*DOCUMENT*
## Start

IN THE KEY OF Q

Queer Music, Queer Stories, Queer Lives

Claiming Worth: Queer Resistance Through Music

Claiming What Feels Impossible

“Worthy. What a thing to claim.”

Eric Terino quotes these lyrics from queer artist Mary Gauthier during his chat with In the Key of Q, letting the words hang in the air with all their complicated weight. It’s a seemingly simple statement—I am worthy—but for many LGBTQ+ people, particularly those navigating mental health struggles, it can feel like the most radical claim imaginable.

In a world that still regularly questions the validity of queer existence, simply declaring one’s own worthiness becomes a profound act of resistance. For Eric, a folk artist whose musical journey has been inseparable from his mental health challenges, this has been hard-won understanding.

“I have been very hard on myself,” he admits, “and I have been one to immediately turn to the negative and to say there is something unworthy about me because of XYZ.”

This tendency toward self-criticism will sound familiar to many in our community. From subtle microaggressions to outright violence, queer people regularly absorb messages suggesting our fundamental unworthiness. The straight path—marriage, children, stability—is presented as the default narrative of a successful life. Deviations can feel like failures rather than valid alternatives.

The Cost of Hiding

Eric is committed to authenticity in his music and it stands in contrast to what Eric calls “gay icons” who remained closeted for much of their careers. While acknowledging everyone’s right to privacy, he questions how artists who actively concealed their sexuality can be considered queer heroes: “There’s no shame in being uncomfortable with talking about your personal life or your sexuality, but then you can’t be held up to this level of being some kind of gay icon.”

He continues, “That’s just stifling the core of yourself to please others. And if we all went about our lives like that, we’d be building a society of lies.”

Finding Worth Through Creation

For Eric, music has been both lifeline and vehicle for self-acceptance. His latest album, “Innovation of Grave Perversity,” was created during the height of lockdown—a period that forced many of us to confront our isolation in new ways.

“Through the making of this record and writing it,” Eric explains, “I was able to shift my perspective to one of positivity.” The creation process itself became a journey toward self-worth, allowing him to “extend the same graciousness and kindness that we extend to strangers and to our friends and our family, to ourselves.”

## End

*STATED EXERCISE*
From the article on queer resistance through music, return word for word the passage that begins with the words "Claiming What Feels" and ends with "been hard-won understanding.".

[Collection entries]
## Start

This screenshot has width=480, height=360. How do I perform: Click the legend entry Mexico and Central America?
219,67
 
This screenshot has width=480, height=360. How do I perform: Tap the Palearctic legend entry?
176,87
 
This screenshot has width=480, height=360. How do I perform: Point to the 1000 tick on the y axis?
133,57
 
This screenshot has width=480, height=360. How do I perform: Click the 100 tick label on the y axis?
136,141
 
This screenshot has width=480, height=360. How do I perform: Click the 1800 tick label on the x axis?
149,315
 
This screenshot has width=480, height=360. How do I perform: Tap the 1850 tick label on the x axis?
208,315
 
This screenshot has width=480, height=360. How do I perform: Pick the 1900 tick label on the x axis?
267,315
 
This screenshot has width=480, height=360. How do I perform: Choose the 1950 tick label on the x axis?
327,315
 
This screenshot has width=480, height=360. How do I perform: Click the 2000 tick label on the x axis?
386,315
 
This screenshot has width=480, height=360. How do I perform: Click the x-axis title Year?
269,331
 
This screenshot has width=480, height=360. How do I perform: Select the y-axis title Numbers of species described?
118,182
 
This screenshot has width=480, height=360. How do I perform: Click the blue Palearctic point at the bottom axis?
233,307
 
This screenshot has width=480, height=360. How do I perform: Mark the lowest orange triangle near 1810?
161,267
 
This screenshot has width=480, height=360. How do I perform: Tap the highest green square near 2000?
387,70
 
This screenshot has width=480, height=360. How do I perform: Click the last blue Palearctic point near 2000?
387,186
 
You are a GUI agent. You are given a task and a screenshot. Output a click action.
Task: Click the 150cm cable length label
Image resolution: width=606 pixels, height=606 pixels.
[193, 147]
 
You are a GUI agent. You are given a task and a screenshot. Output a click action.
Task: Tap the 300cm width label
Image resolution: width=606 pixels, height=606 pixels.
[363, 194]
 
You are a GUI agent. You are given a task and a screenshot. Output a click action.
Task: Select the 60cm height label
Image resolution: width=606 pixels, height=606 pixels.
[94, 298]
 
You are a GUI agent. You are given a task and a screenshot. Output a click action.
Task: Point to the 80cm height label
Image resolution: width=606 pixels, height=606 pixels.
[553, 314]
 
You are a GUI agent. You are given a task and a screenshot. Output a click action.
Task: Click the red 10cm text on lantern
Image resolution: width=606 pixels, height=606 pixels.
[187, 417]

## End

*OUTPUT FOR THIS EXERCISE*
Claiming What Feels Impossible

“Worthy. What a thing to claim.”

Eric Terino quotes these lyrics from queer artist Mary Gauthier during his chat with In the Key of Q, letting the words hang in the air with all their complicated weight. It’s a seemingly simple statement—I am worthy—but for many LGBTQ+ people, particularly those navigating mental health struggles, it can feel like the most radical claim imaginable.

In a world that still regularly questions the validity of queer existence, simply declaring one’s own worthiness becomes a profound act of resistance. For Eric, a folk artist whose musical journey has been inseparable from his mental health challenges, this has been hard-won understanding.